We note that there exist other algorithm and parameter comparisons (e.g. knn-benchmarking in python and knn-benchmarking) and these are very useful and helpful – but these are neither tailored for lidar/SfM PC nor have been using recent implementations. Most comparison also focus on the general applicability of KD-Tree algorithm and explore the impact of leaf sizes and dimensionality - both parameters do not change for lidar PC.

Method and Approach

We construct the following scenarios:

  1. Deriving k=5,10,50,100,500,1000 nearest neighbors from four lidar/SfM point clouds with 14e6, 38e6, 69e6, and 232e6 (million) points.
  2. We time the generation of a KD-Tree and the queries separately for each.
  3. Searching for neighbors within a given search radius/sphere (not supported by all algorithms).
  4. The k-nearest neighbors can be used to estimate point-density or perform further classification on the neighborhood structure of points (e.g., curvature)
  5. We compare approaches for three computing setups: (1) AMD Ryzen 3900X (3.8 GHz, 12 cores); (2) AMD Ryzen 2970WX (2.9 GHz, 24 cores); (3) Intel Xeon Gold 6230 CPU (2.10 GHz, 2x20 cores)
Name Reference and Documentation Comments
scipy.spatial.KDTree Manual Pure Python implementation of KD tree. Querying is very slow and usage is not suggested. Not used.Single core CPU processing.
scipy.spatial.cKDTree Manual KDTree implementation in Cython. Single and Multi-core CPU processing.
sklearn.neighbors.KDTree Manual KDTree implementation in sklearn. Single core CPU processing.
pyKDTree github page and pypi project page fast implementation for common use cases (low dimensions and low number of neighbours) for both tree construction and queries. The implementation is based on scipy.spatial.cKDTree and libANN by combining the best features from both and focus on implementation efficiency. Multi-core CPU processing.
pyflann github pyflann is the python bindings for FLANN - Fast Library for Approximate Nearest Neighbors and FLANN Manual 1.8.4 Multi-core CPU processing.
cyflann github cyflann is the a cython interface for FLANN - Fast Library for Approximate Nearest Neighbors and FLANN Manual 1.8.4. Multi-core CPU processing.
NearestNeighbors cuml-kNN GPU implementaiton of knn via rapidsai, currently only supports brute-force algorithm and is not competitive

Datasets

Subset of Pozo catchment: Airborne Lidar data from Santa Cruz Island, California

The airborne point cloud from Santa Cruz Island, California represents a natural terrain without buildings, but lower density. The dataset contains 3,348,668 points with a point-density of 7.2 pts/m^2 and has been ground-classified using LAStools. The points have been colored using an airphoto from the same time as the lidar flight. The test area is from a small subset of the Pozo catchment in the southwestern part of the island. These data are openly accessibly and available from opentopography and were originally acquired by the USGS in 2010. The geologic and geomorphic environment and setting of the Santa Cruz Island has been described in several peer-reviewed scientific publications (e.g., Perroy et al., 2010, Perroy et al., 2012, Neely et al., 2017, Rheinwalt et al., 2019, Clubb et al., 2019).

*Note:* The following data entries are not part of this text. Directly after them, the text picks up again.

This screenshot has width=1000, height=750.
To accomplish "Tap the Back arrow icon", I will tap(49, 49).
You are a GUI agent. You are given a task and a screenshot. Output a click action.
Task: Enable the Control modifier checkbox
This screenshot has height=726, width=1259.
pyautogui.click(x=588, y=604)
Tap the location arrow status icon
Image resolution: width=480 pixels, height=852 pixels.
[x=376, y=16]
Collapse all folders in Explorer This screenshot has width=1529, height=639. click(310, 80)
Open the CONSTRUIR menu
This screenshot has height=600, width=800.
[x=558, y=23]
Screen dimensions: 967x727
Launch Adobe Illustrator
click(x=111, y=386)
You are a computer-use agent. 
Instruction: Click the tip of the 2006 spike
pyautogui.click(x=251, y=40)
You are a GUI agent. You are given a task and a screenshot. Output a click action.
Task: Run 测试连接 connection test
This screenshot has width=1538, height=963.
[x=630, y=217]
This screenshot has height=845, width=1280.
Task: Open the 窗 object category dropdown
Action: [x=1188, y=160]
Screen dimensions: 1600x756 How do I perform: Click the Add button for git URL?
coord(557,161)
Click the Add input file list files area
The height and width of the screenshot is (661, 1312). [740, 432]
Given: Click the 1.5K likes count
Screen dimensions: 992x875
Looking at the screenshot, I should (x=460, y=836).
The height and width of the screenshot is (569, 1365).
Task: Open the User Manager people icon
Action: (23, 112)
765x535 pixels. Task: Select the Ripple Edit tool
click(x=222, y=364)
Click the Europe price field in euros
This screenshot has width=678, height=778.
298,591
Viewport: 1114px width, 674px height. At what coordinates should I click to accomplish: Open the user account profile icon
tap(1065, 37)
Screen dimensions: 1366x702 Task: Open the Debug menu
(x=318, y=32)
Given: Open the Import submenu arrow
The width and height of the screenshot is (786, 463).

Summary of Results for the Pozo catchment (n=3,348,668 points)

We ran tests on a AMD Ryzen Threadripper 2970WX 24-Core Processor (2019) with a NVIDIA Titan RTX 24 GB running Ubuntu 18.04 (CUDA 10.1) and a AMD Ryzen 9 3900X 12-Core Processor with a NVIDIA GeForce RTX 2080 SUPER running Ubuntu 20.04 (CUDA 11.0).

A first test using standard single-core and multi core algorithms for n=3,348,668 queries for n=3,348,668 points. Note that the KDTree calculations from scipy.spatial.KDTree have note been included, because they were too slow. Also, for the single core sklearnKDTree approach, no higher number of neighbors have been included (too slow). All results show times in seconds (s) and have been averaged over n=3 runs.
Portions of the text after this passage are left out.